The conclusion that the nurse drew from questioning me was that he was not drinking enough milk. A baby his age is supposed to drink 750ml of formula day and in Robert’s case I would be lucky if he finished 250ml; this excludes the one or two feeds he gets daily from the breast, which are impossible to measure. Nurse B followed with a number of suggestions like sprinkling his veggies with olive oil to add more calories, and feeding him cheese. The main thing however was to increase his intake of formula. She tried to calm my panic by pointing out that his height continues to be above average, my feelings of guilt however remain strong, and throughout the day I kept asking myself what I had been doing wrong in the past months. It is not good enough to make excuses and cite the strange living conditions and circumstances; I am the child’s mother and I am supposed to put him first.

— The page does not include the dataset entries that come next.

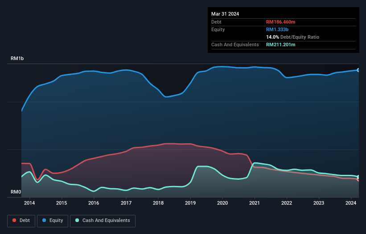Toggle the Debt series label in legend

pos(25,221)
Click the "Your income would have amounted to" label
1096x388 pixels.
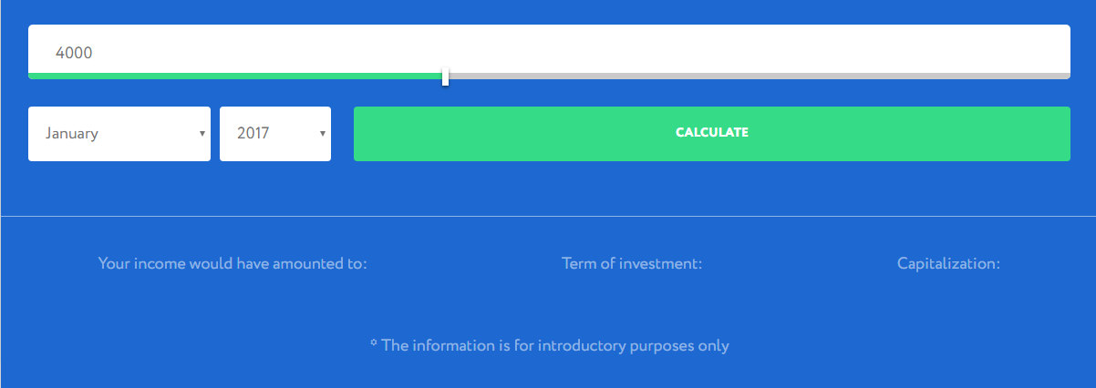point(233,264)
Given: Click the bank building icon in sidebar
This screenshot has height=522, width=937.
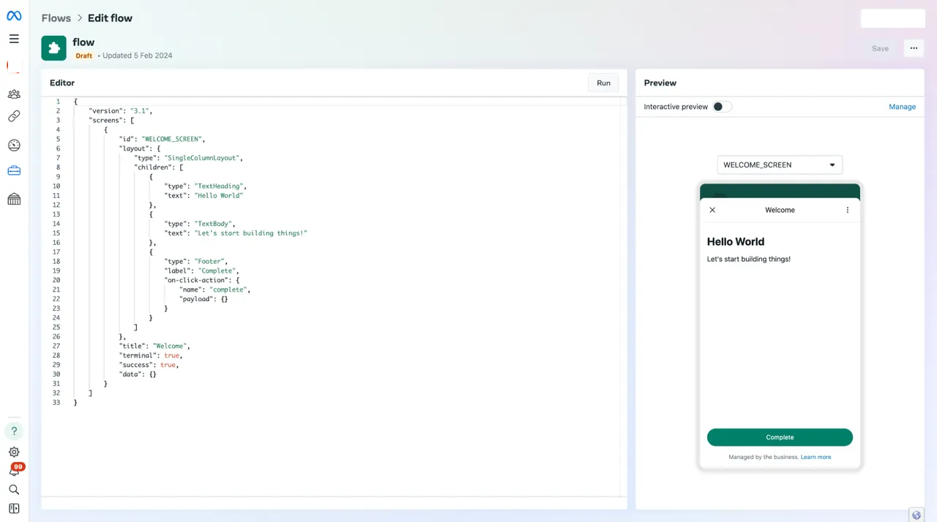Looking at the screenshot, I should tap(14, 199).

Up until now he has been a good child, but feeding him is a bit of a struggle because he is always interested in what’s going on around him, and does not sit down willingly for a longer period of time. I try tying him down on the feeding chair, but my success there is also limited. I will have to dry harder before my next visit to the nurse.

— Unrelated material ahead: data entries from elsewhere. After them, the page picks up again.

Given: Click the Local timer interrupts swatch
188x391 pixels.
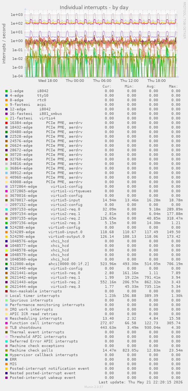Looking at the screenshot, I should click(6, 296).
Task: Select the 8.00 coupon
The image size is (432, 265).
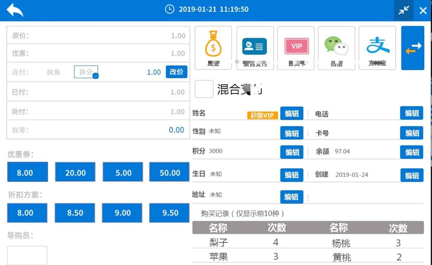Action: (27, 172)
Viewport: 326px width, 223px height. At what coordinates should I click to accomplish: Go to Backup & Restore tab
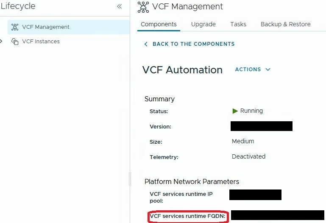coord(285,24)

Robert’s measurements for the day : Weight 9400 g; Height 76cm; Head Circumference 45.8 cm.

It was one of those warm winter days today, and Jenny and I spent the day around her neck of the wood in Vredehoek. The area nestles up high below the flat summit of Table Mountain, and is traditionally very windy, but on the calm days like today it affords a great view over the city bowl towards Table Bay and beyond. You can see Robben Island if the sky is clear of fog or haze. We walked around negotiating hiking trails with the stroller, and then Jen took us to an abandoned quarry. We walked through an abandoned tunnel, and once we emerged out into the sunshine, the whole noise and hubbub of the city had disappeared and there was only the peace of the mountain wall and the calm pool of the abandoned quarry pit. Robert found the stones and pebbles fascinating, but Jen and I just hung out in the sunshine, we talked about work, and life in general and it was a very pleasant time.

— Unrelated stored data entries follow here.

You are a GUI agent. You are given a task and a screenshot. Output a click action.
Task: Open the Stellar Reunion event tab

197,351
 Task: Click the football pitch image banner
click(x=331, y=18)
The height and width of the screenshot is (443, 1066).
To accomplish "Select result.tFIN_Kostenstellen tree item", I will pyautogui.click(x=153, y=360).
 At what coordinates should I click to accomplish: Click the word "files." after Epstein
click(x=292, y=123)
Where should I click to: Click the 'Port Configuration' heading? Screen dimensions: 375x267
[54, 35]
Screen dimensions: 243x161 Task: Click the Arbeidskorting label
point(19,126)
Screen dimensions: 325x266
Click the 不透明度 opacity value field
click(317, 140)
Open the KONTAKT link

Later we had lunch at her place, wonderful German bread with Wurst from the German bakery in town. Her quaint flat and the lovely area made me again yearn for a place of my own, where I can start building a life for myself and Robert.

When I arrived home I started what will become a quest for stuffing more and more food into my son. I kept the bottle of formula ready at all time, and tried to give it to him whenever I had a chance. I cut chunks of cheese and gave them for him to nibble on. I even sprinkled olive oil on food as the nurse suggested.

Apart from my feelings of inadequacy and guilt, I had a good day. Jen was recently in Germany and brought Robert a nice present. A soft toy, that can be also used as a sponge for the bath, I am going to call her Patty, although she is a bear ( I don’t understand why all teddies have to be male). She also bought a cuddly blanket, which will sure become a hit with the little one, he snuggled to sleep with it tonight.